Nowhere to run to, nowhere to hide

Stock markets across the planet plunged last night, and as I write this, the Dow is down another 5%. Smaller markets are really getting clobbered. The Russian stock market shut down twice today after dropping 15% in just one day.

Jim Cramer just issued a sell everything alert, people who don’t even own stocks are calling me in a panic asking what the Hell is going on, and the VIX, a volatility indicator that indicates stress in the markets, is off the charts. Ordinarily, things like this, by the seemingly perverse logic of Wall Street, would indicate things are nearing a bottom. Chicken Littles filling the streets yelling the End is Near can be a sign a reversal is near. (There is a logic to this, if everyone is bearish, then lots of money is on the sidelines waiting for the green light to signal.)

But… the economy is slowing down, home prices are probably still too high, billions in mortgages got turned into toxic glop and trillions in the derivatives thereof. Plus, the immediate problem is that credit markets have locked up. This has all manner of ugly ramifications. For example, California may need to get an emergency $7 billion short-term loan from the government because it can not sell bonds like it normally does.

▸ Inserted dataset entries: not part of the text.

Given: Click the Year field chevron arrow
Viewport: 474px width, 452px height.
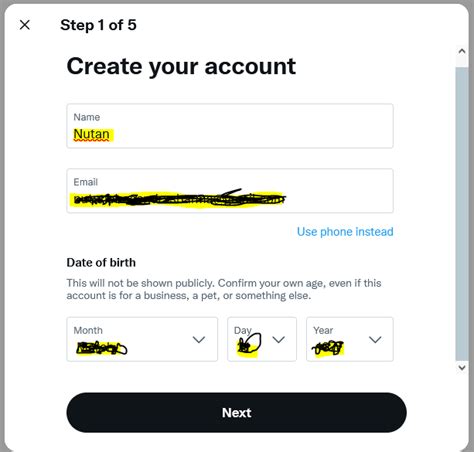Looking at the screenshot, I should [x=375, y=340].
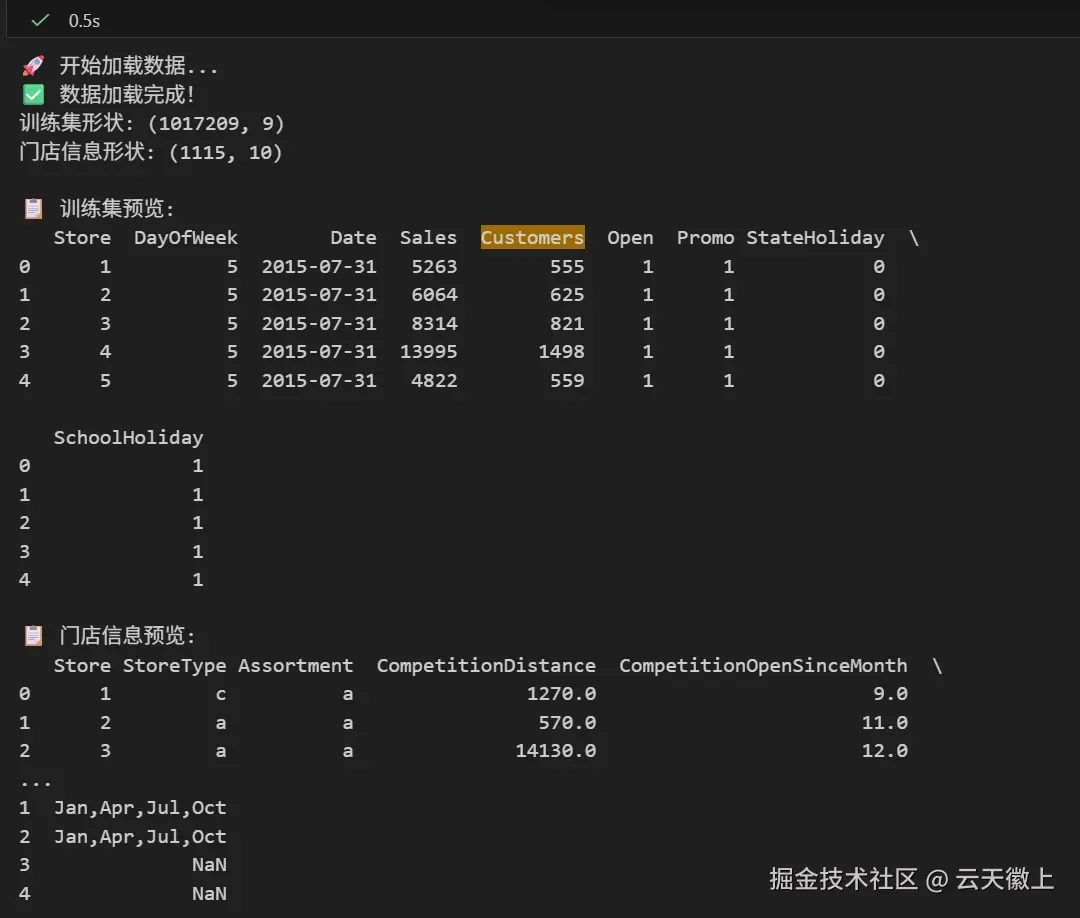Expand the truncated output ellipsis
This screenshot has width=1080, height=918.
pyautogui.click(x=36, y=780)
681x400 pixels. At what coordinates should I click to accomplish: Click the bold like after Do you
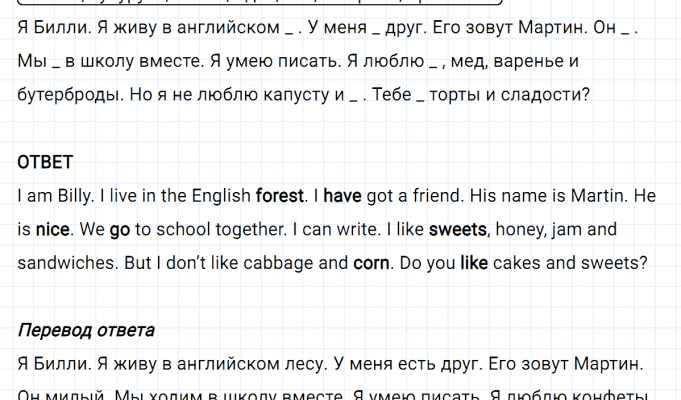(x=473, y=264)

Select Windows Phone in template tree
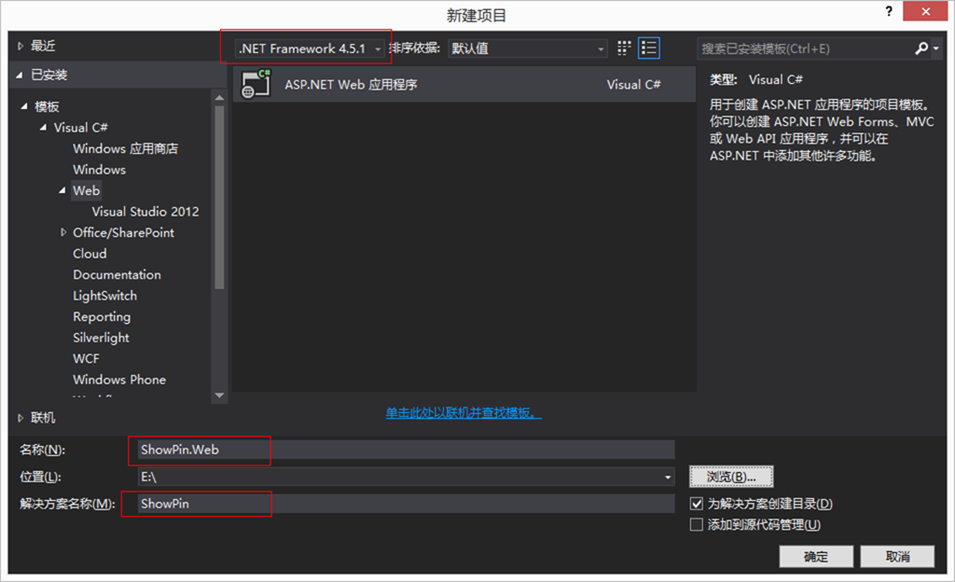point(119,380)
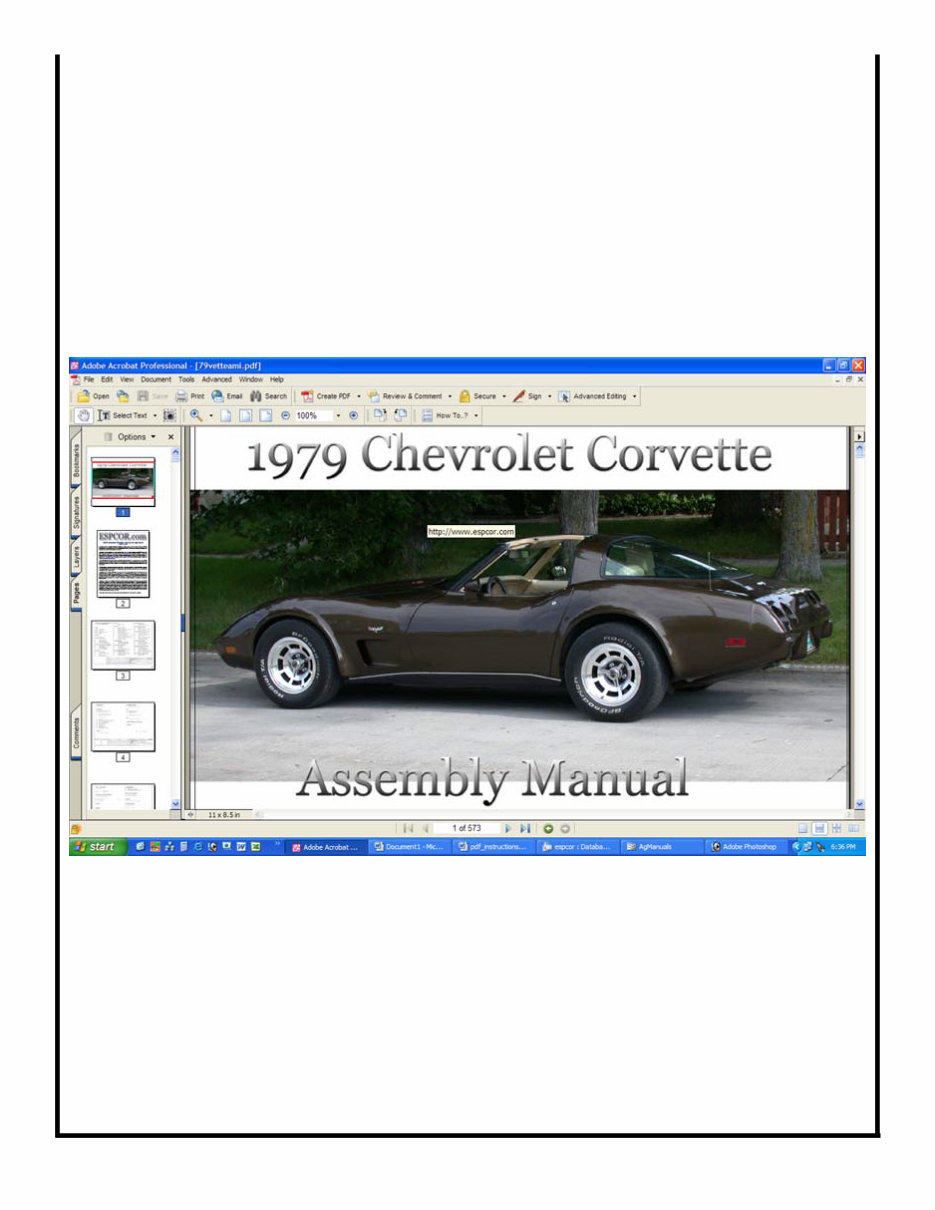The width and height of the screenshot is (935, 1210).
Task: Open the Document menu
Action: 156,379
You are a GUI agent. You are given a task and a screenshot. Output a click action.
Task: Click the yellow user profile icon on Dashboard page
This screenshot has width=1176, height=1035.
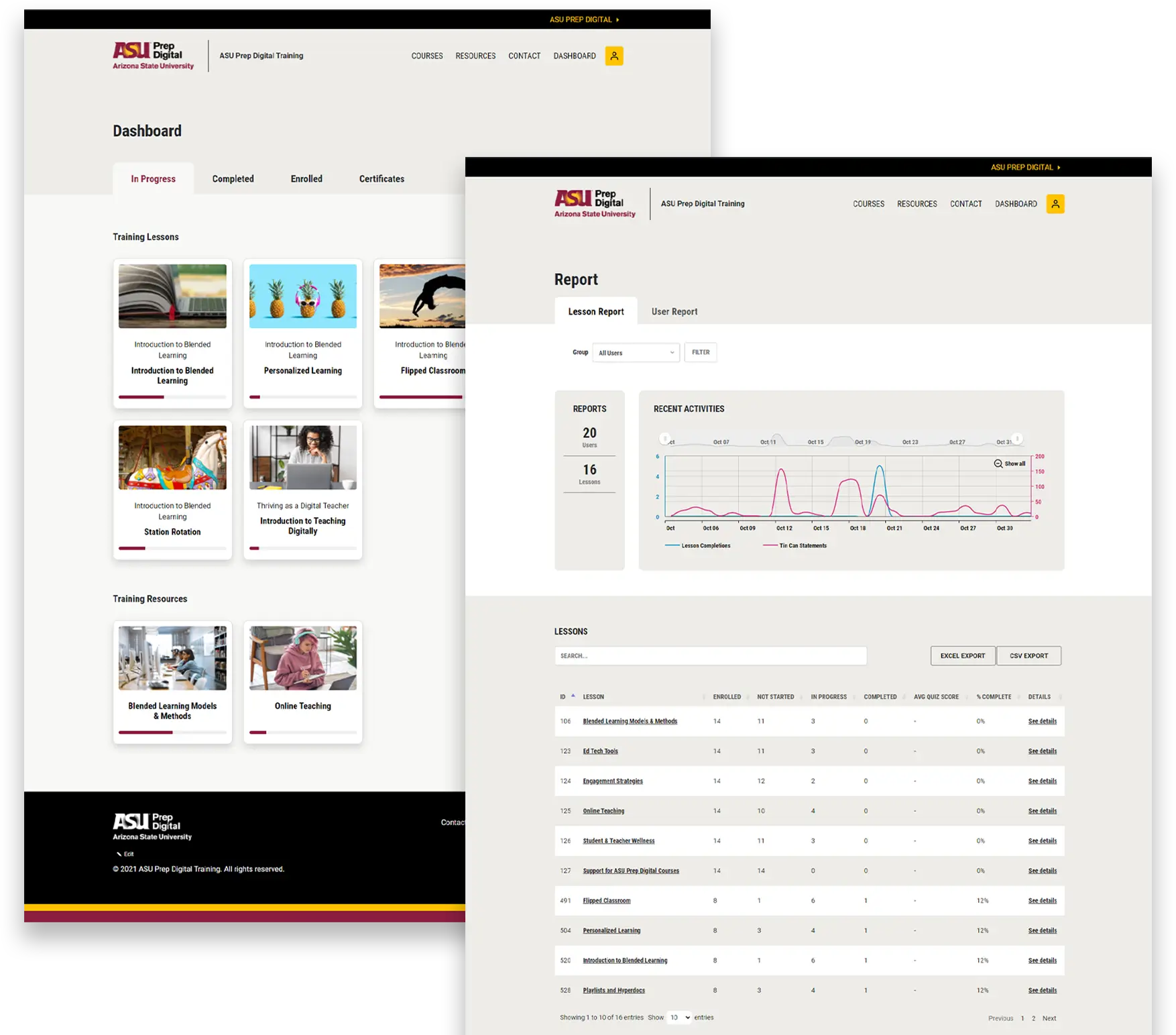[613, 56]
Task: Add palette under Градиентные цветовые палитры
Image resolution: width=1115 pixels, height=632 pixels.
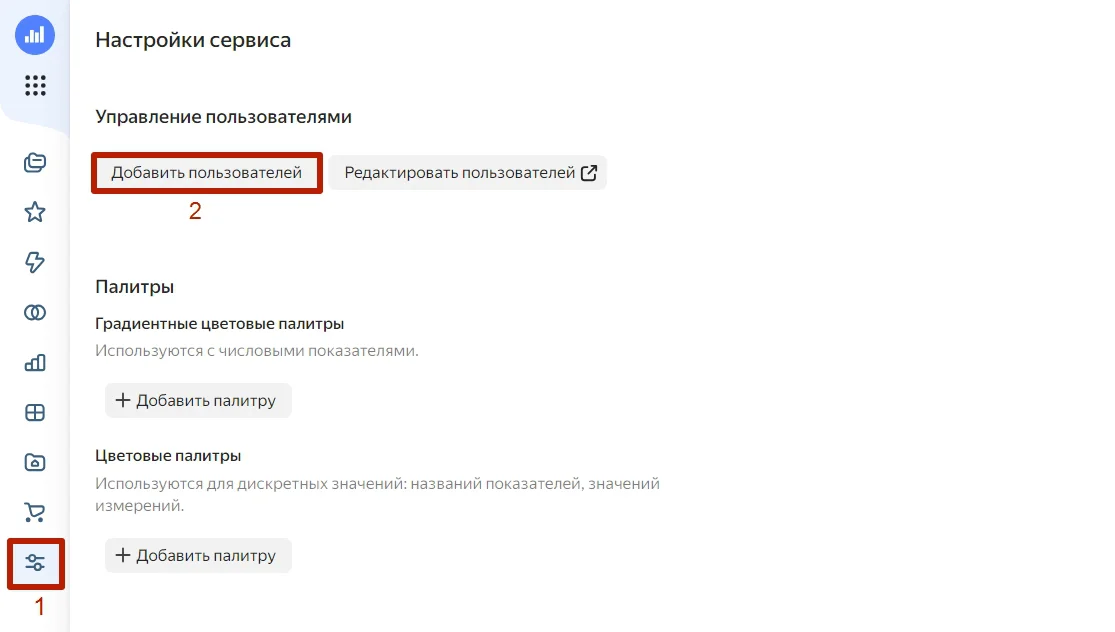Action: [198, 400]
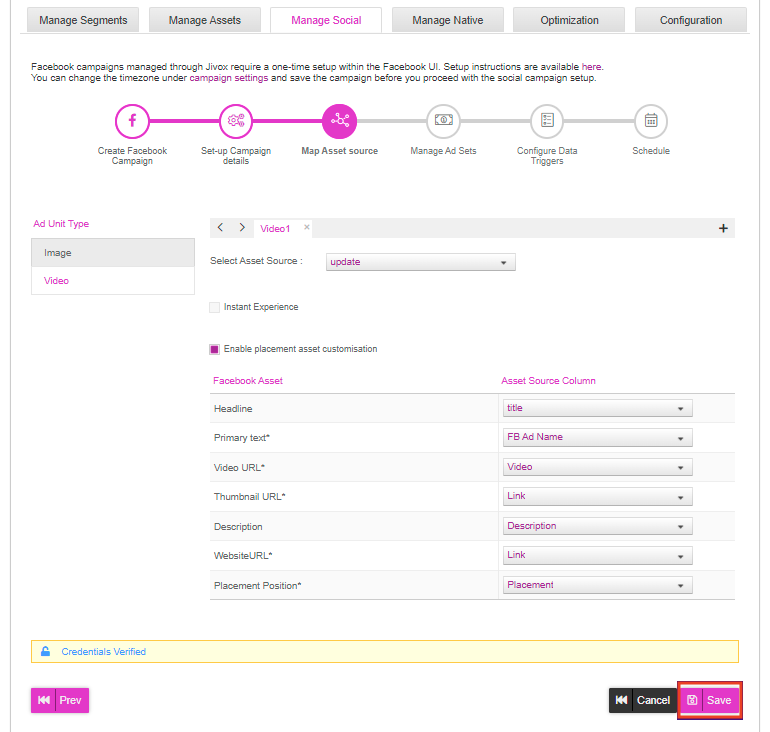
Task: Uncheck Enable placement asset customisation
Action: [215, 350]
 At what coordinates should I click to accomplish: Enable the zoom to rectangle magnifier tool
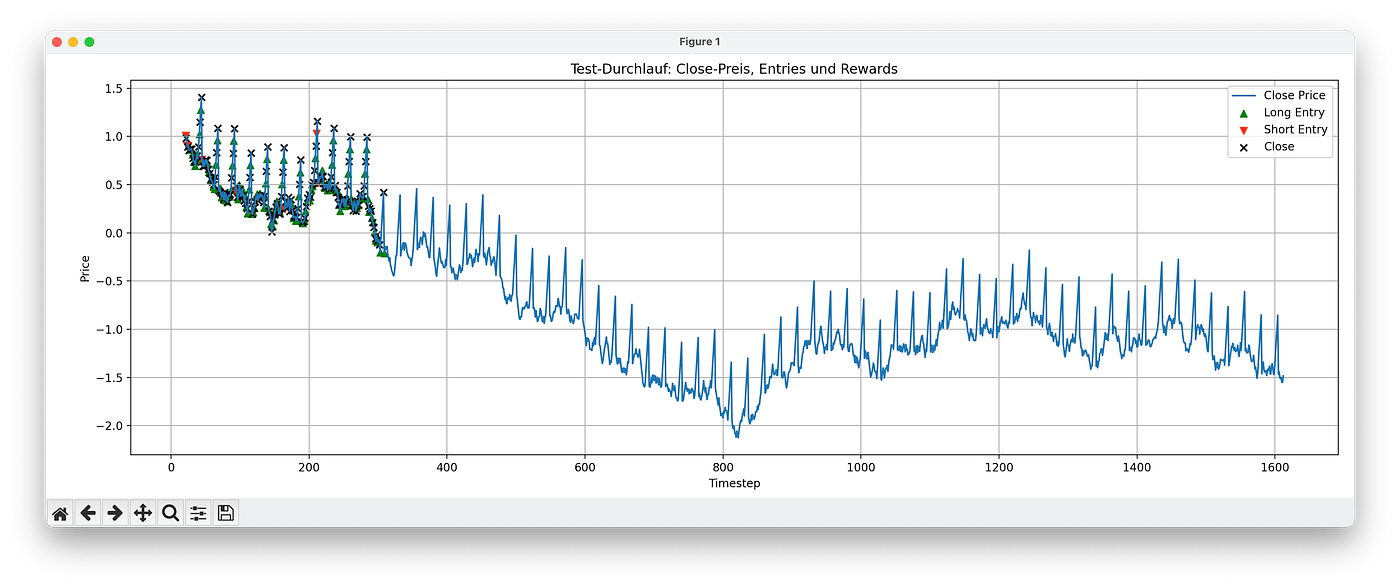tap(170, 513)
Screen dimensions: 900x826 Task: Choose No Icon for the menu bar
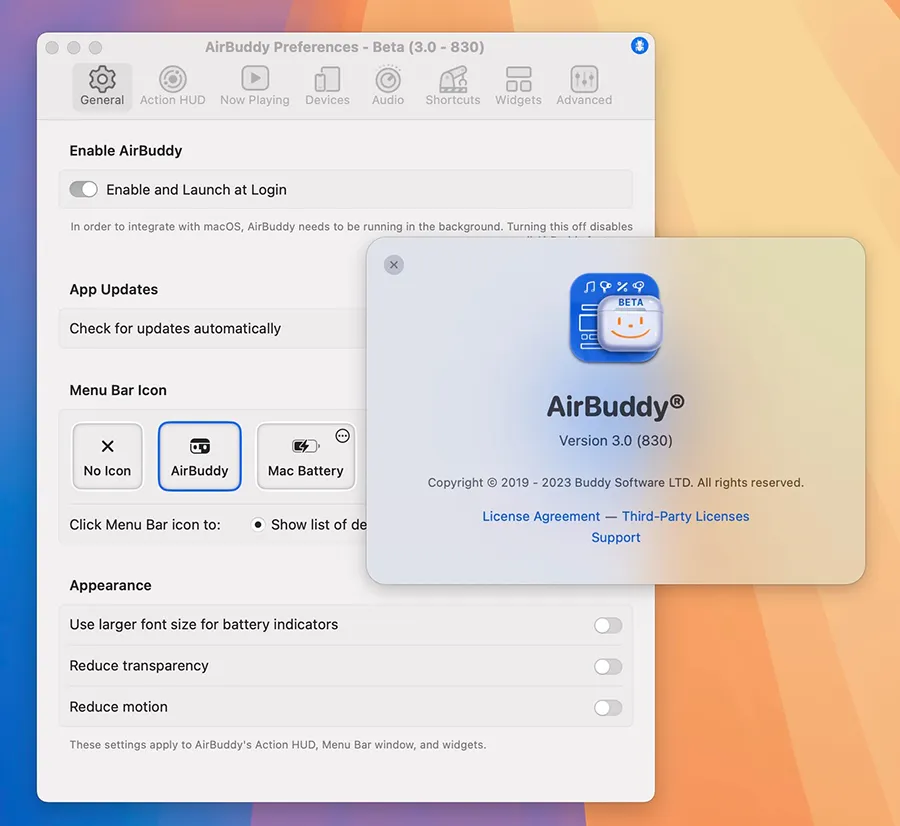pyautogui.click(x=107, y=457)
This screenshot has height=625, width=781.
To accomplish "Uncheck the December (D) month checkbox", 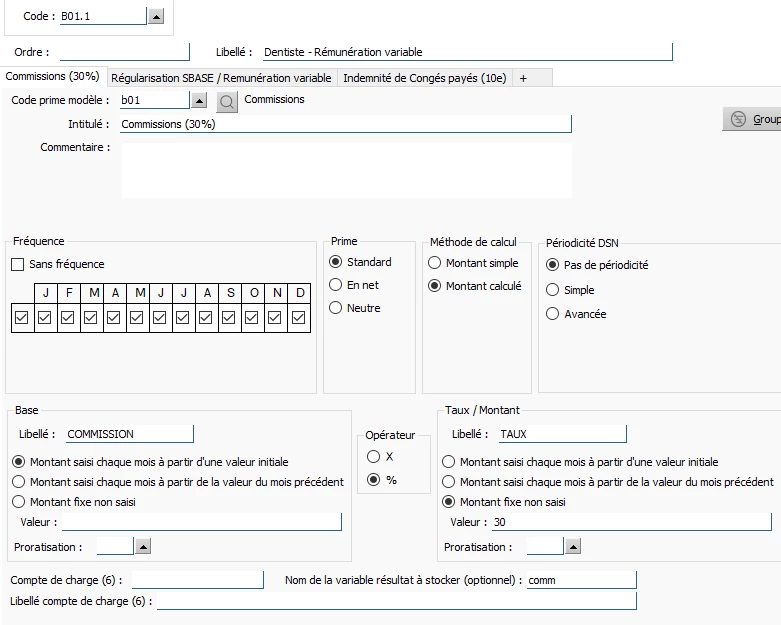I will [299, 318].
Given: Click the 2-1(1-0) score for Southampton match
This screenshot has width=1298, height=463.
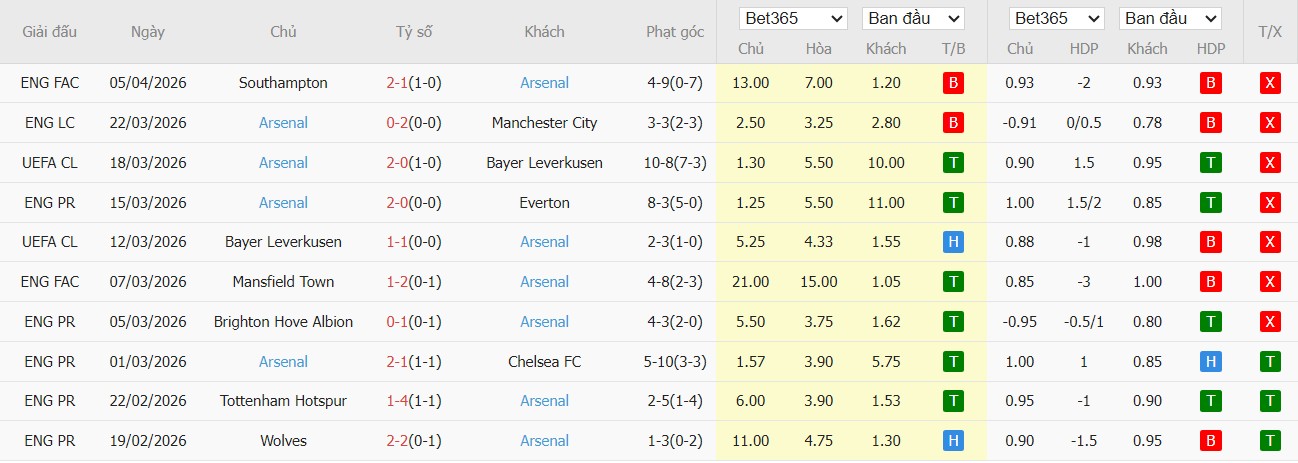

California and other states and local governments across the nation are facing financial ruin because they can’t issue bonds to pay for essential services including roads and schools. Most U.S. states routinely depend on short-term financing to keep operating at the start of each fiscal year, until sales tax receipts and income tax revenues begin pouring in later in the year.

One piece of good news. Bank of America settled lawsuits against their now-subsidiary Countrywide, and agreed to change the terms so 400,000 homeowners facing foreclosure will be able to stay in their houses.

My guess: We need a good screaming omigod-the-world-is-ending panic, and then normalcy will slowly begin to return to the stock and credit markets and presumably to the world economy at large. But we aren’t there yet.